Meeting Traffic Needs

Prestage work resurfaced existing asphalt shoulders to create two additional lanes that could accommodate reconfigured traffic.

"We also had to install temporary crossovers at either end of the work, relocating westbound traffic into the eastbound lanes," Jennings said. "We even utilize one counterflow lane, which is a dedicated express lane with concrete barriers on either side."

The counterflow lane is not reversible. It remains a westbound lane at all times but doesn't permit motorists access to exits at Winfield Road or Route 59, which is why it's called an express lane.

Once motorists enter the lane just west of Naperville Road, their next available exit is Farnsworth Road. "Because they wanted to maintain three lanes in each direction, one lane has to go south of the existing center barrier wall," Jennings said.

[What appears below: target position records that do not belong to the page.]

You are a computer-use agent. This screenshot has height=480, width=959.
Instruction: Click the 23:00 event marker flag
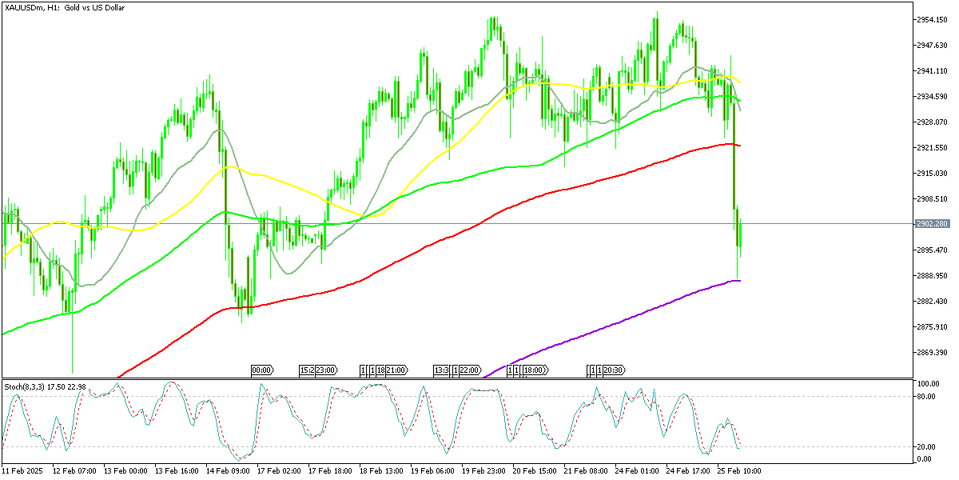coord(325,370)
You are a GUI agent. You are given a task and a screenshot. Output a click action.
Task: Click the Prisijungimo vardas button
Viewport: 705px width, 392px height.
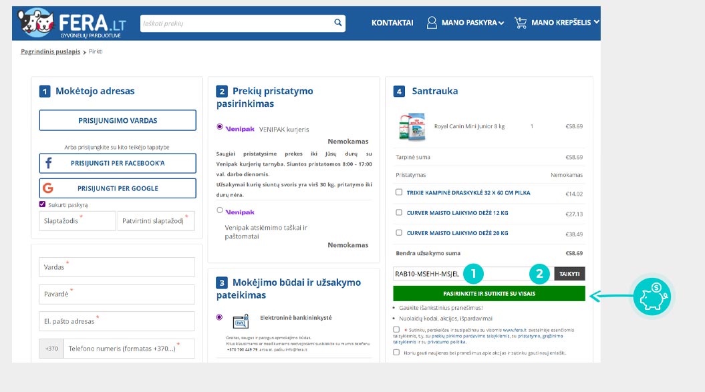coord(118,121)
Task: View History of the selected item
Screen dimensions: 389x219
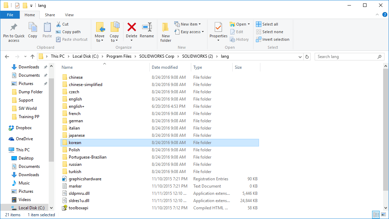Action: pos(240,39)
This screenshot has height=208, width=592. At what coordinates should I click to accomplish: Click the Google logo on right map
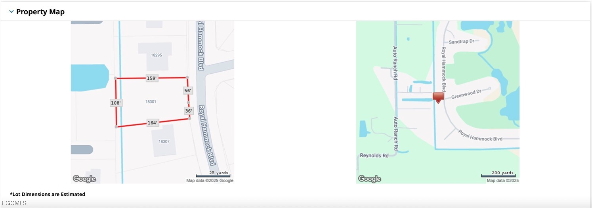click(x=369, y=179)
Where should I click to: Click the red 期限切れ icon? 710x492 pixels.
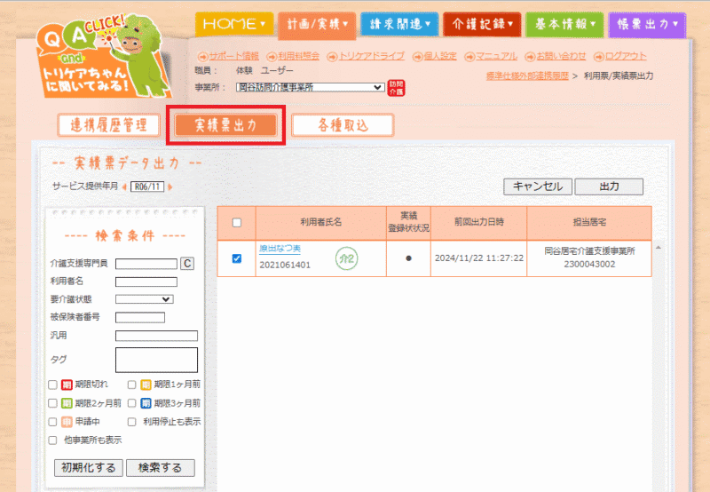(x=67, y=385)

"Once you're in that lane, you're there from one end of the project to the other. The ultimate result is originally there were three lanes in either direction, and the tollway is still maintaining that during construction. There's been no traffic capacity lost."

The Illinois Tollway is using a number of avenues to keep motorists up to date on the work, McGinnis said.

For those actually on the road, signs explain the scope of the project, why it is being undertaken and the duration of the work. "We also thank our customers for their patience and provide an 800 number so if they have questions or comments, they can share those with us," McGinnis added.

"Those are the static signs out there. We have portable, changeable electric message signs as well, so if there's a change in the project that's upcoming, we can notify our customers in advance." Safety of workers has been ensured through the use of temporary barriers, Jennings said.

By the time construction is complete, more than 300,000 lin. ft. of moveable concrete barrier wall will be used to safeguard the construction zone and construction workers. "Also during particular lane closures where we close lanes and work in traffic, we request state police presence, which is a deterrent to excessive speeds," Jennings said.

McGinnis added, "And we think the increased customer communications - that heightened understanding - helps raise the level of safety for everyone."